- Stored items:
============
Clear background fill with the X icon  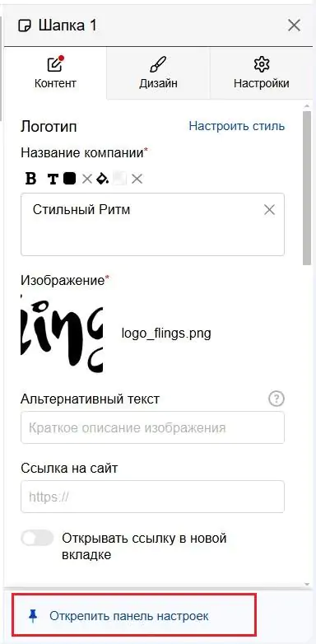[137, 179]
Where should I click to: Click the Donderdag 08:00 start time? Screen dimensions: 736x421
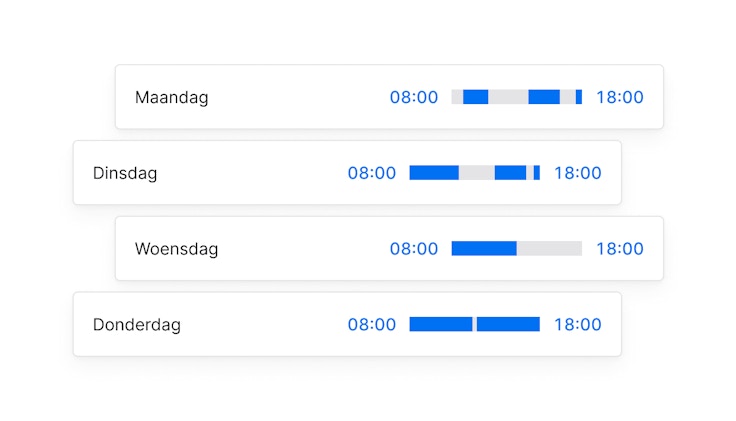(x=372, y=325)
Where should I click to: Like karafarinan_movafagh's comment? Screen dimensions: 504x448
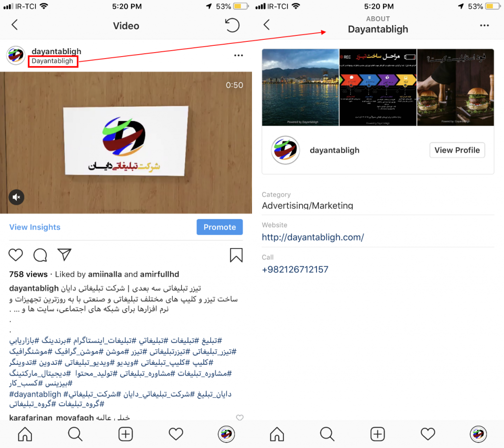point(240,417)
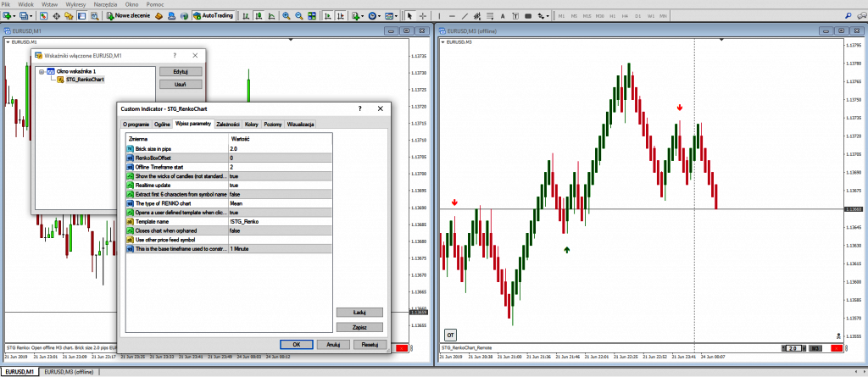
Task: Collapse the Okno wskaźnika 1 tree node
Action: [x=40, y=71]
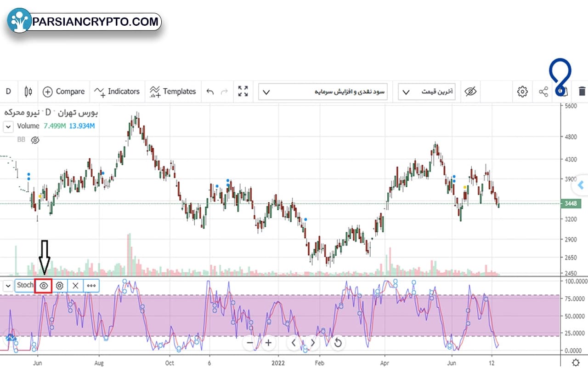Toggle fullscreen chart mode

click(x=243, y=91)
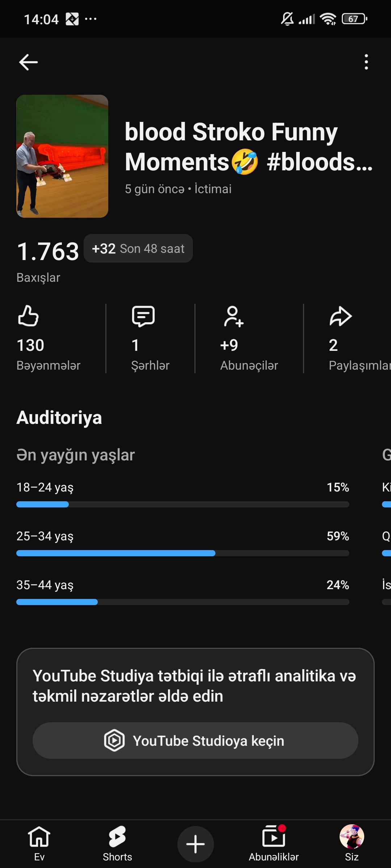This screenshot has height=868, width=391.
Task: Tap the YouTube Studioya keçin button
Action: tap(196, 741)
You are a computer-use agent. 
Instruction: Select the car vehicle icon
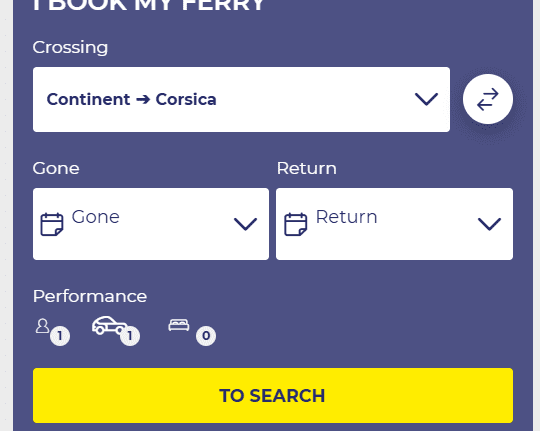pos(109,325)
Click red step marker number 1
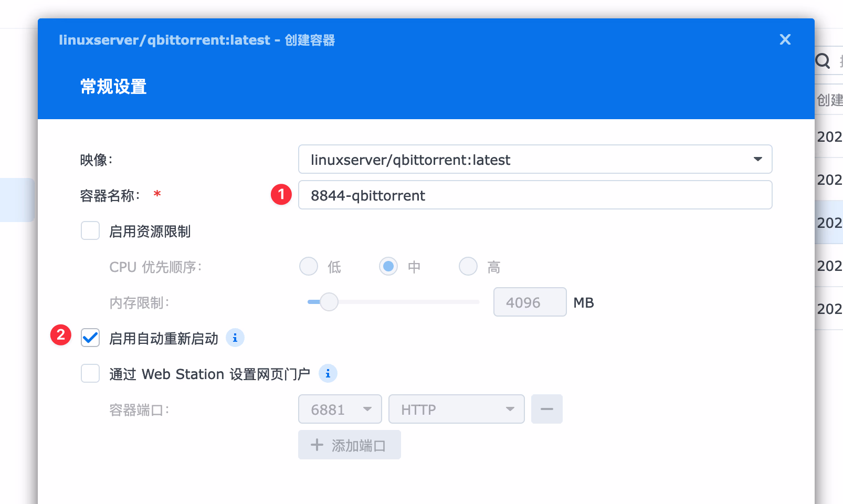 coord(281,195)
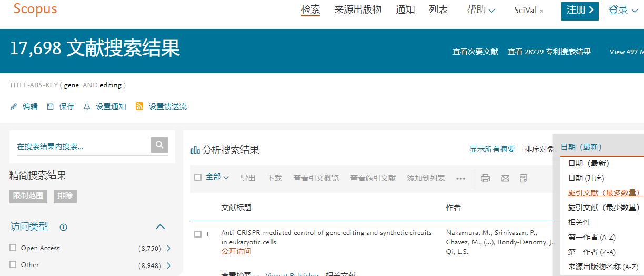Click the orange RSS feed icon
Screen dimensions: 644x276
(139, 106)
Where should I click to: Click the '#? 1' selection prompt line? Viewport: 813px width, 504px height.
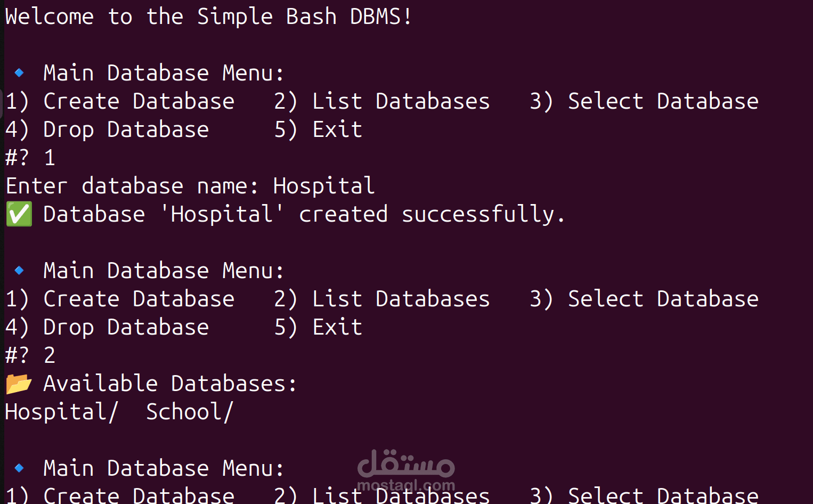pos(30,158)
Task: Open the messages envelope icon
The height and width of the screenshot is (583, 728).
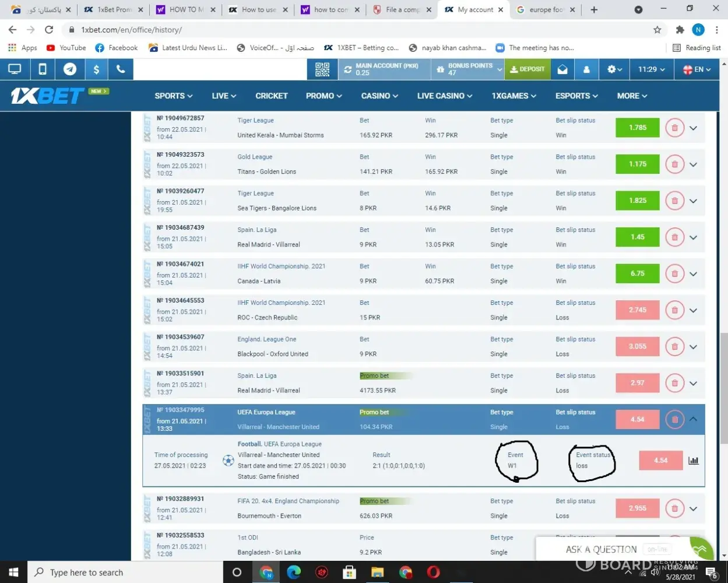Action: [562, 69]
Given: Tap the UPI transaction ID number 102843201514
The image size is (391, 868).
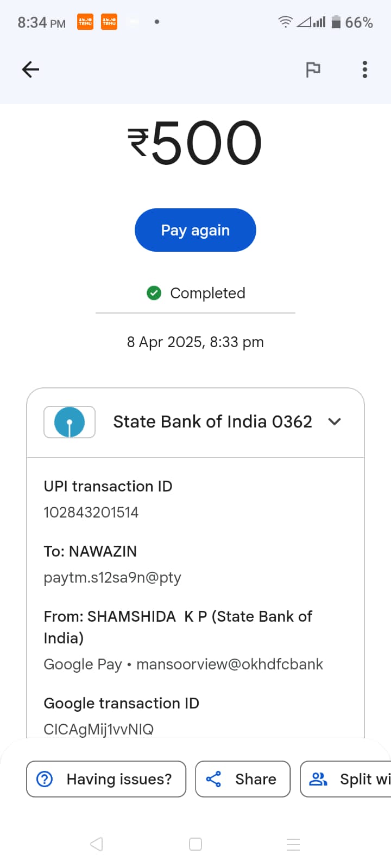Looking at the screenshot, I should click(91, 512).
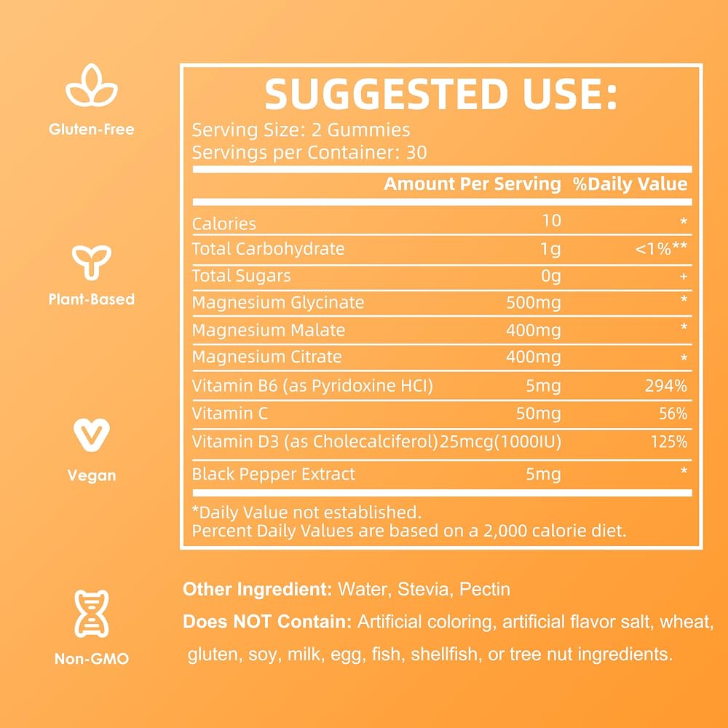
Task: Select the Plant-Based label text
Action: click(x=92, y=299)
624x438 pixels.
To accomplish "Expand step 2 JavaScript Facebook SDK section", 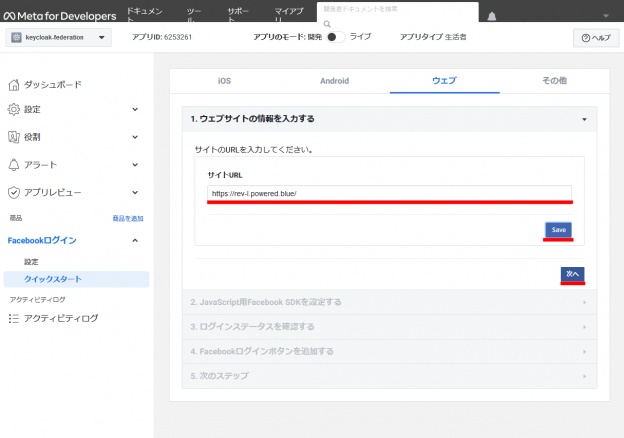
============
- WHAT YOU ARE ASKED TO DO: Your task is to transcribe, exactly and without additions, every line from the one that contains "624x438 pixels." to the end of the entries above, both included. Omit all pictures.

- SOLUTION:
624x438 pixels.
To accomplish "Expand step 2 JavaScript Facebook SDK section", 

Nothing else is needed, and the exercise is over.